• **What you should do**
In the entries that follow, find each line with the word "agent" and copy it.

(Pixel coordinate grounding data)
----------
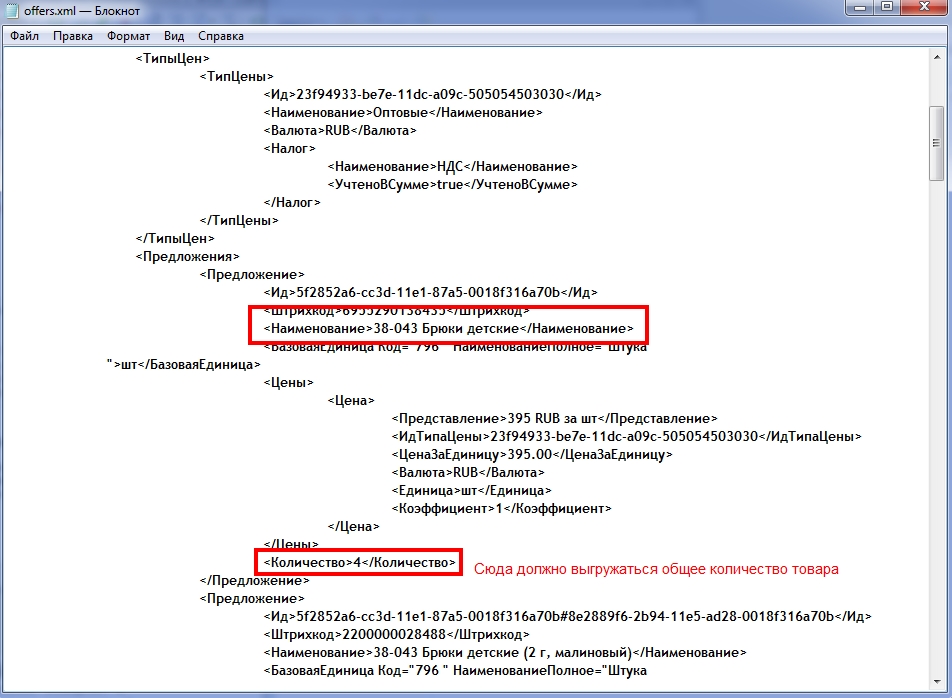Place cursor on the Валюта RUB line under ТипЦены
This screenshot has width=952, height=698.
340,130
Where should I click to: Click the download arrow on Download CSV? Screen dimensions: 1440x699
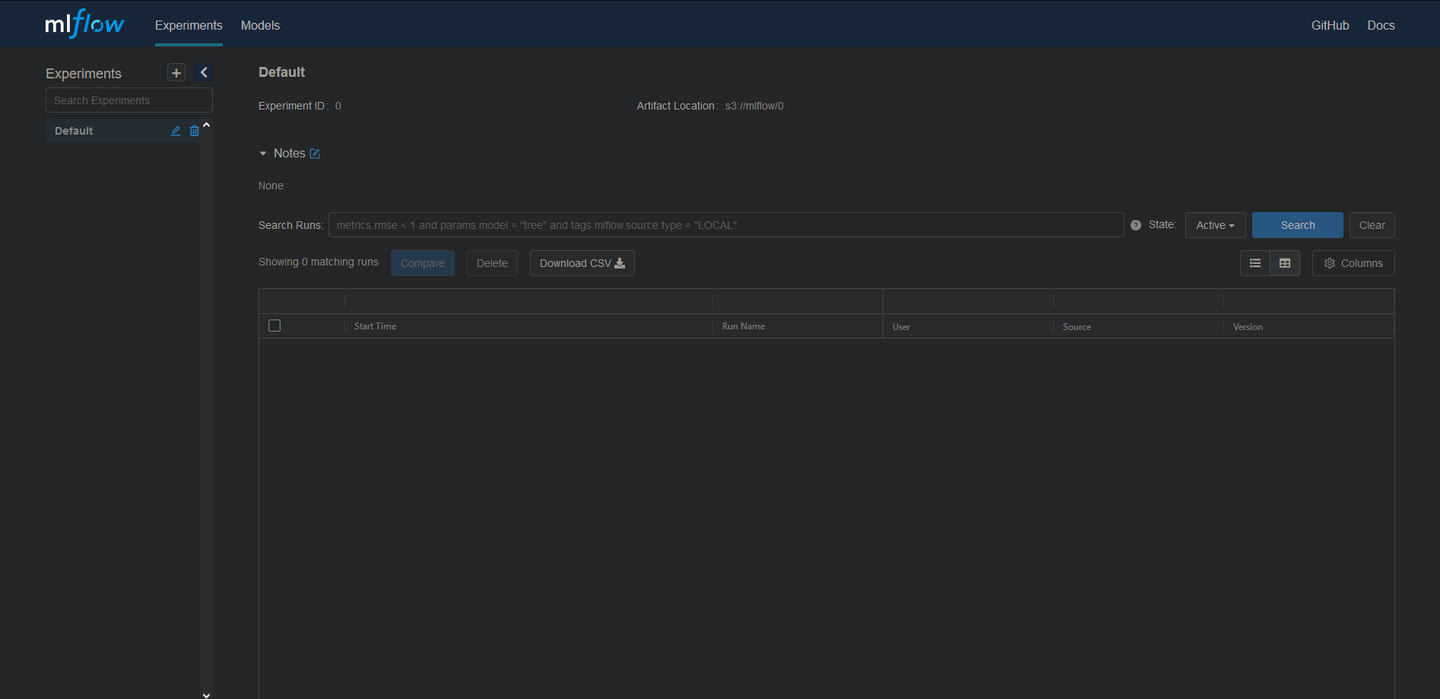(x=619, y=263)
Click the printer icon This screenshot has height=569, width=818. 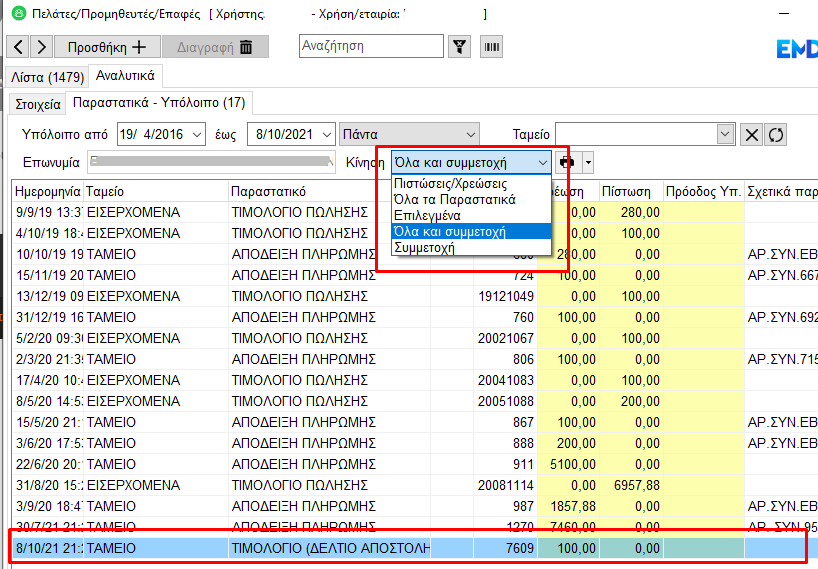(x=568, y=162)
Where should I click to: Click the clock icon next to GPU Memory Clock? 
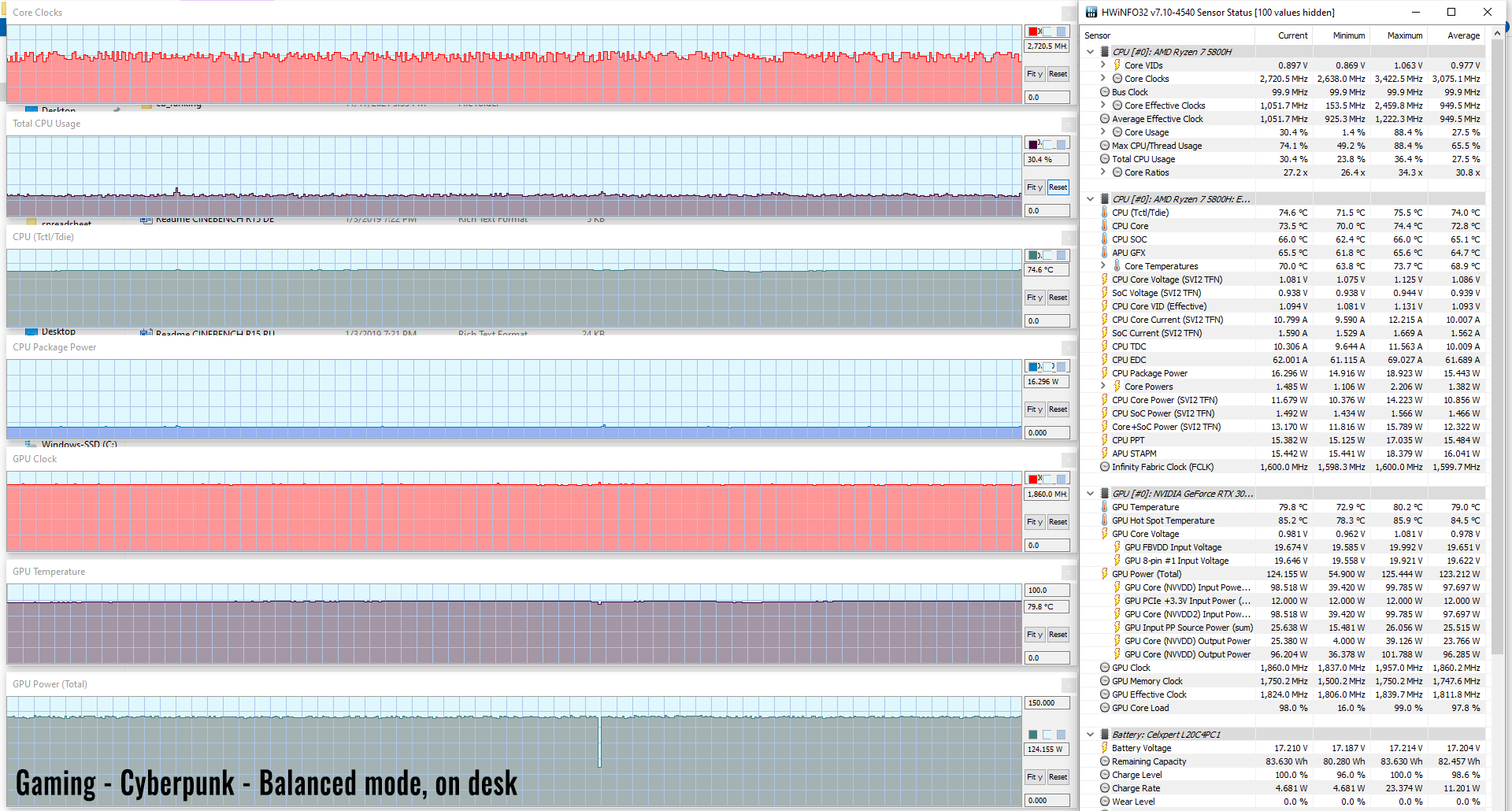click(1105, 681)
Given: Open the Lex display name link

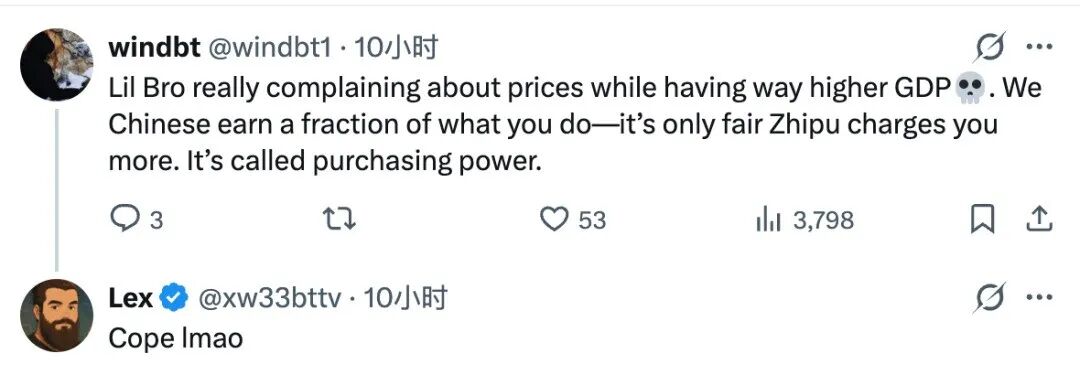Looking at the screenshot, I should tap(130, 298).
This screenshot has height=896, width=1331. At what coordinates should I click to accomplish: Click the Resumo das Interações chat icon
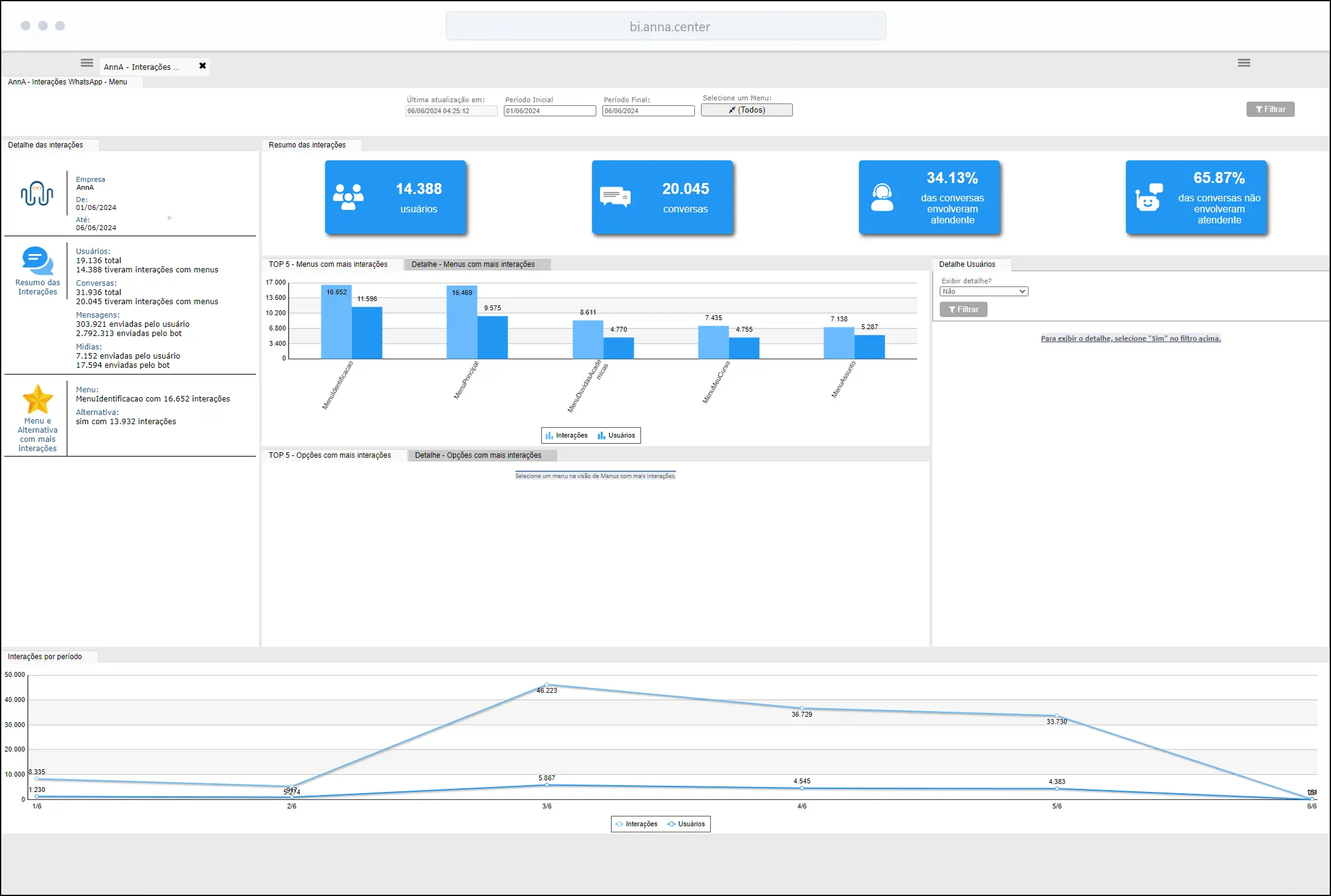point(38,261)
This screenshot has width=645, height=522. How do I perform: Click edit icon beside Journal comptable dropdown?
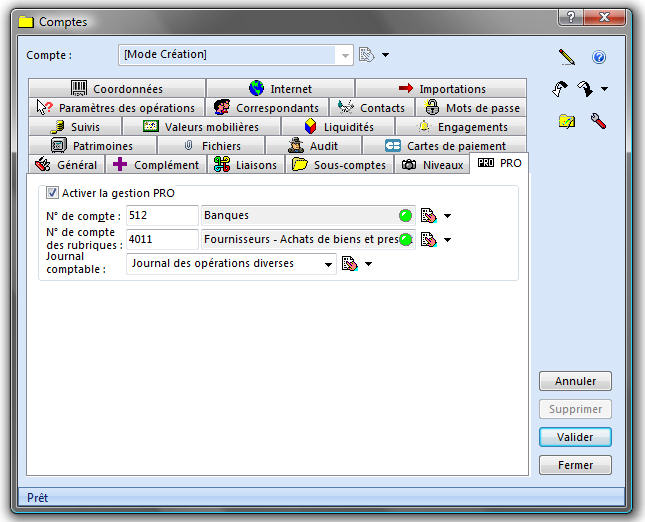(x=349, y=264)
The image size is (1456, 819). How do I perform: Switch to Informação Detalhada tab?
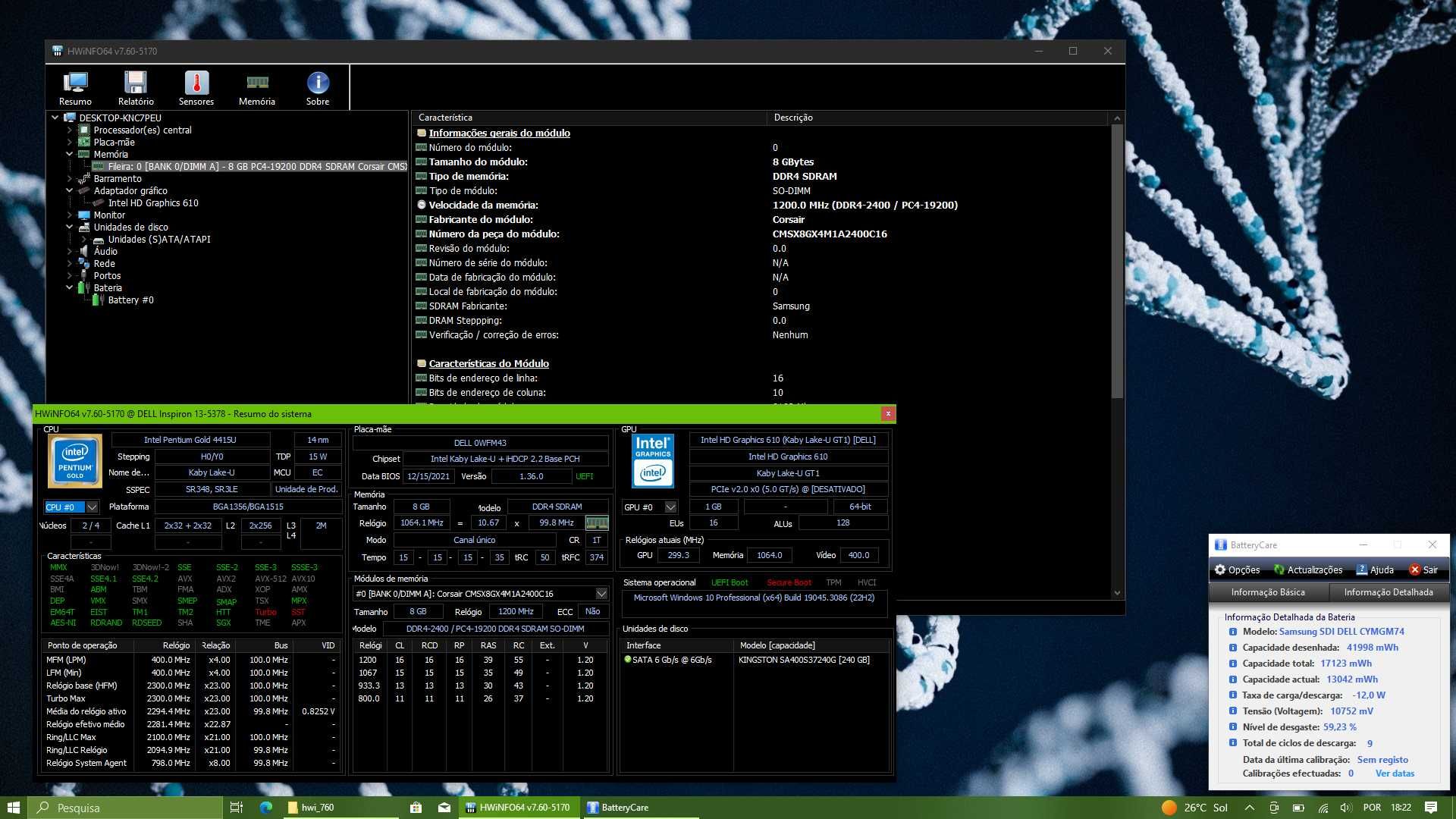[x=1389, y=592]
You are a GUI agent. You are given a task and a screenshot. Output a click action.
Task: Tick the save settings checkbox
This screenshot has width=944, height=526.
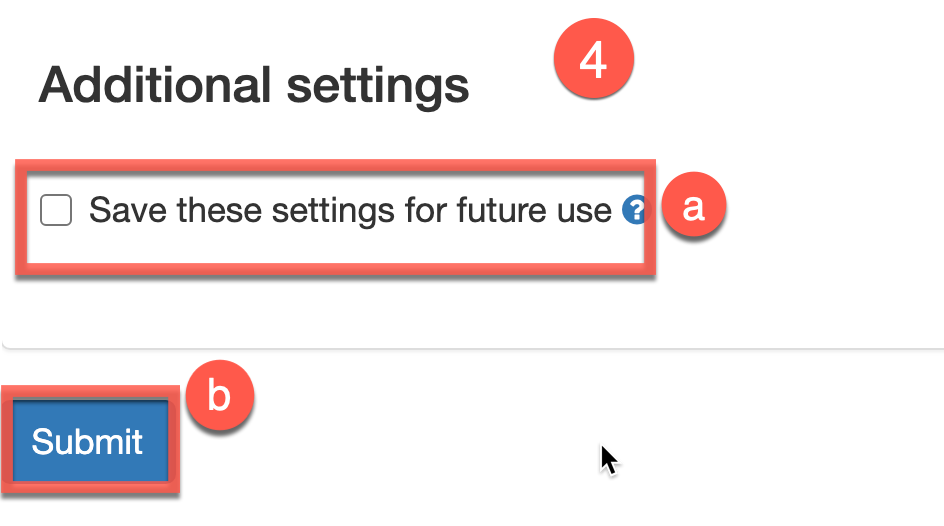point(56,211)
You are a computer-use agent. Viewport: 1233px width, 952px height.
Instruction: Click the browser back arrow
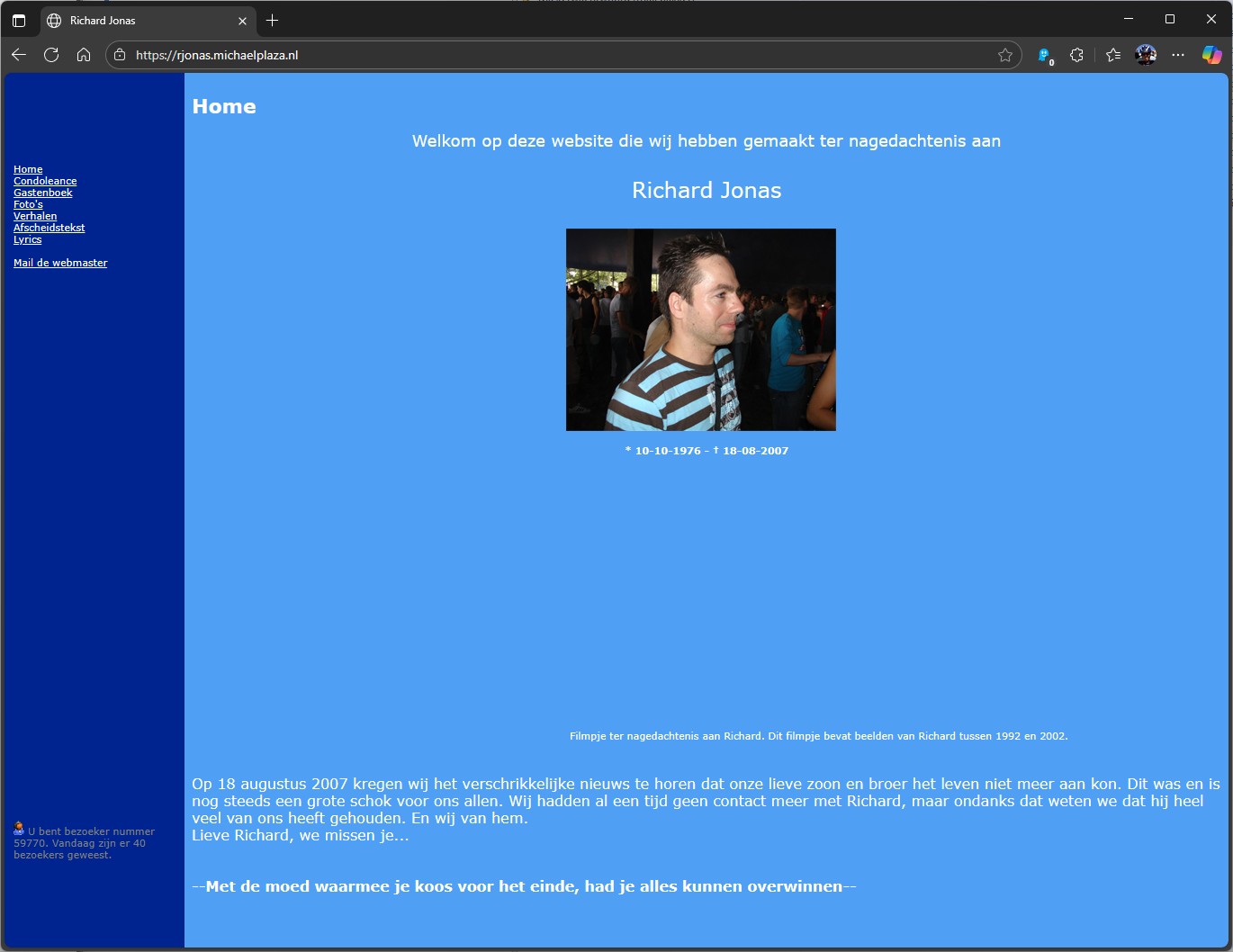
----------
• **Answer to the exercise**
You are a GUI agent. You are given a task and a screenshot. Output a click action.
You are a computer-use agent. Viewport: 1233px width, 952px height.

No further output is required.